***** DATA IN THIS EXERCISE *****
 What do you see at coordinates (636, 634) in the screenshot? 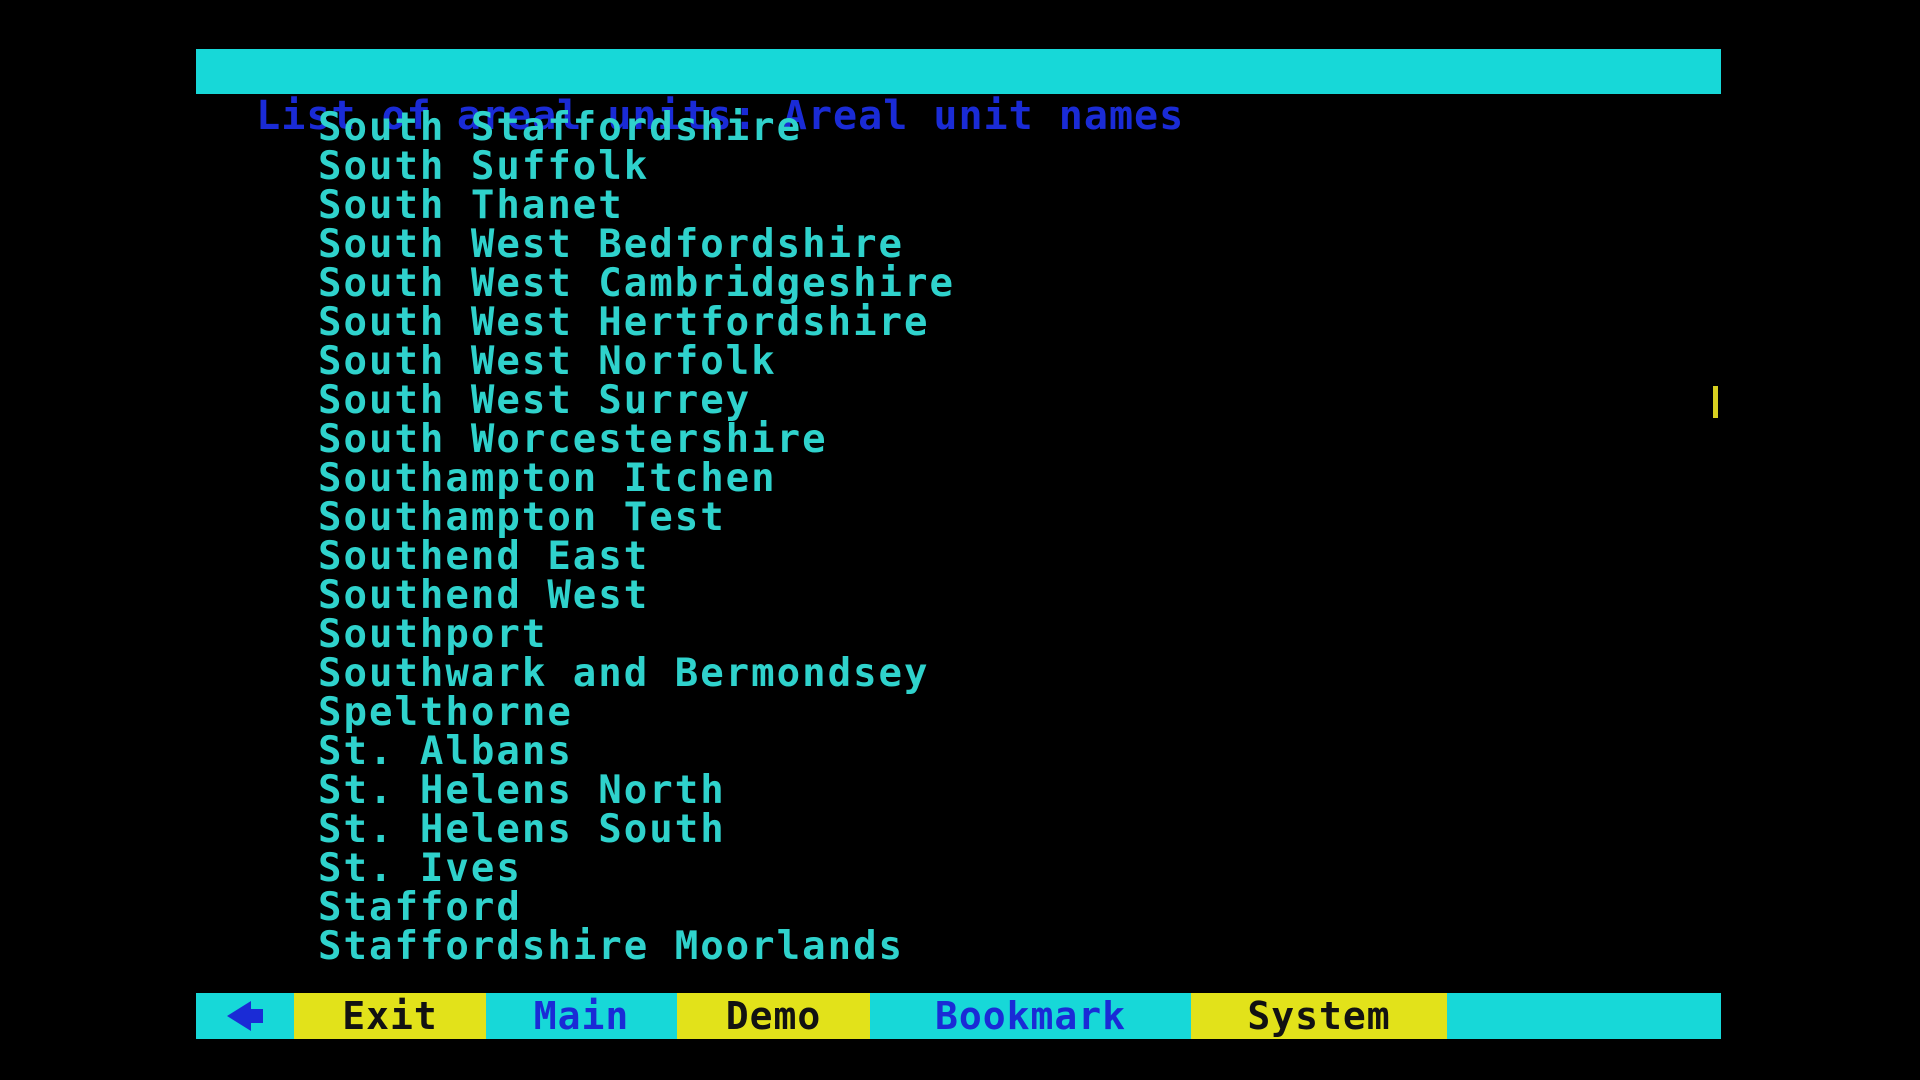
I see `list-item: Southport` at bounding box center [636, 634].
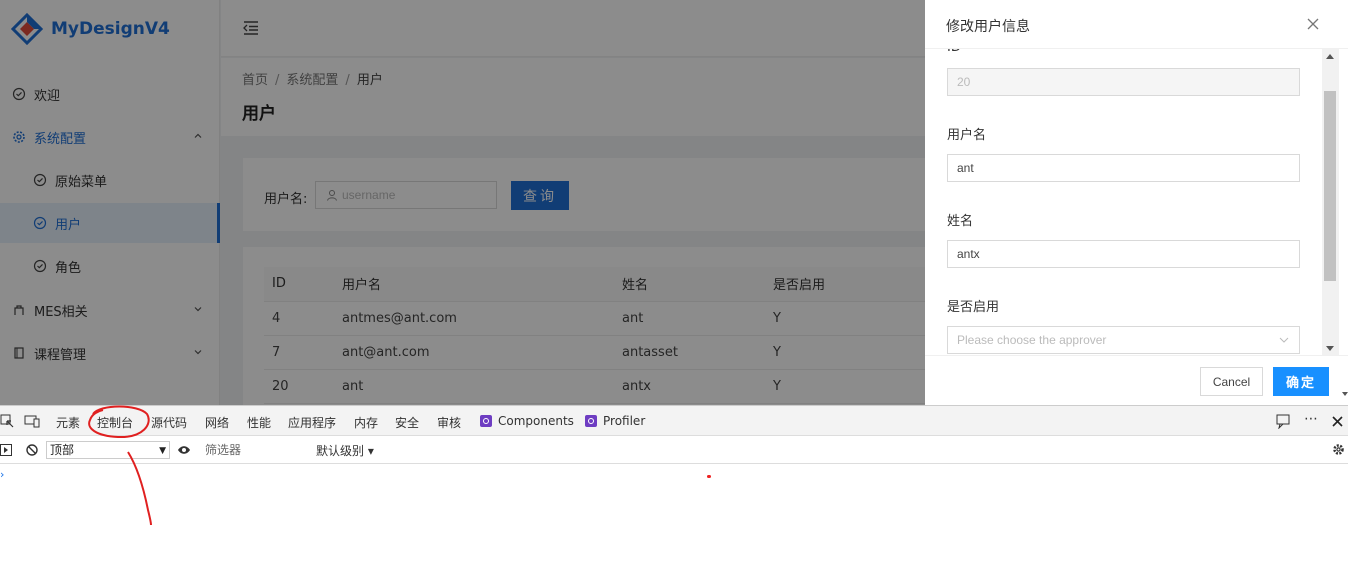 Image resolution: width=1348 pixels, height=569 pixels. Describe the element at coordinates (1330, 56) in the screenshot. I see `scroll-up-arrow` at that location.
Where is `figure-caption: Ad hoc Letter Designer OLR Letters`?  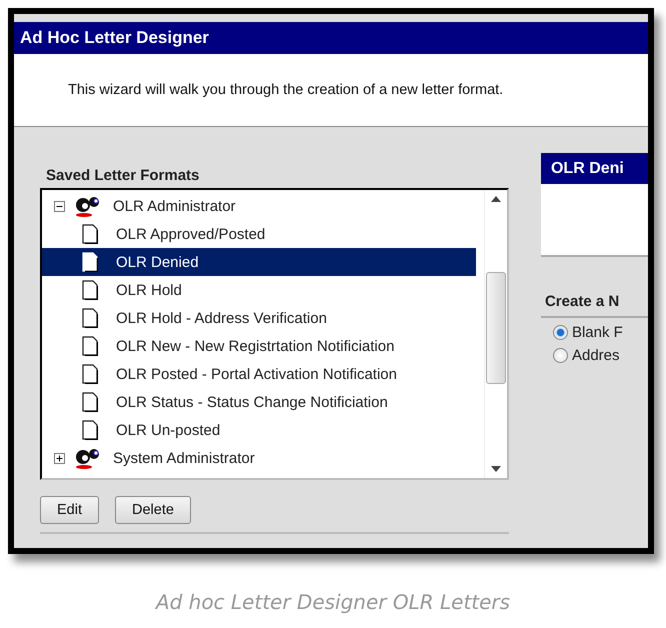 figure-caption: Ad hoc Letter Designer OLR Letters is located at coordinates (333, 602).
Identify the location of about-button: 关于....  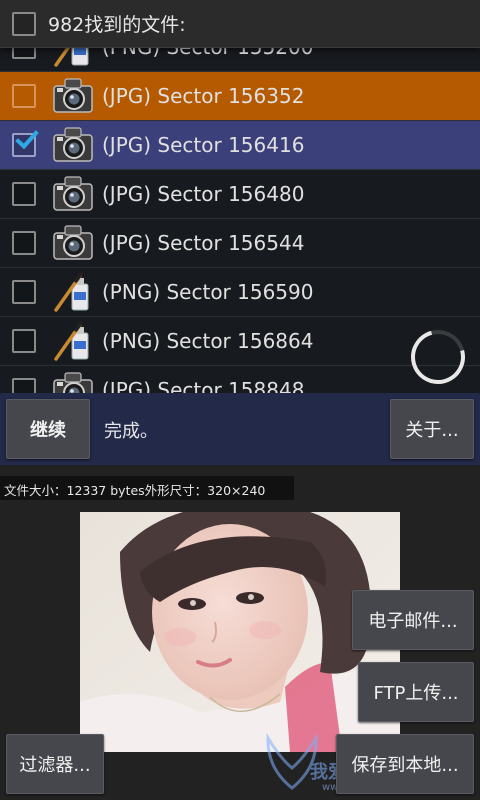
(432, 429).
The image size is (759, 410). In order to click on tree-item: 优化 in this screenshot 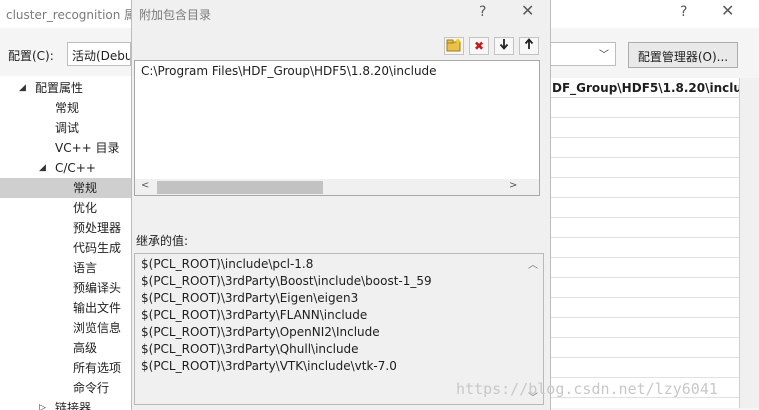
*****
Rewrite the data from the line holding "Identify the location" through the end of the data, inclusive, with "screenshot" changed to "screen capture" and everything else kept as it is. Leave the pictures out of your answer.

Identify the location of about-button: 关于....  
(432, 429).
The image size is (759, 410). In order to click on tree-item: 优化 in this screen capture 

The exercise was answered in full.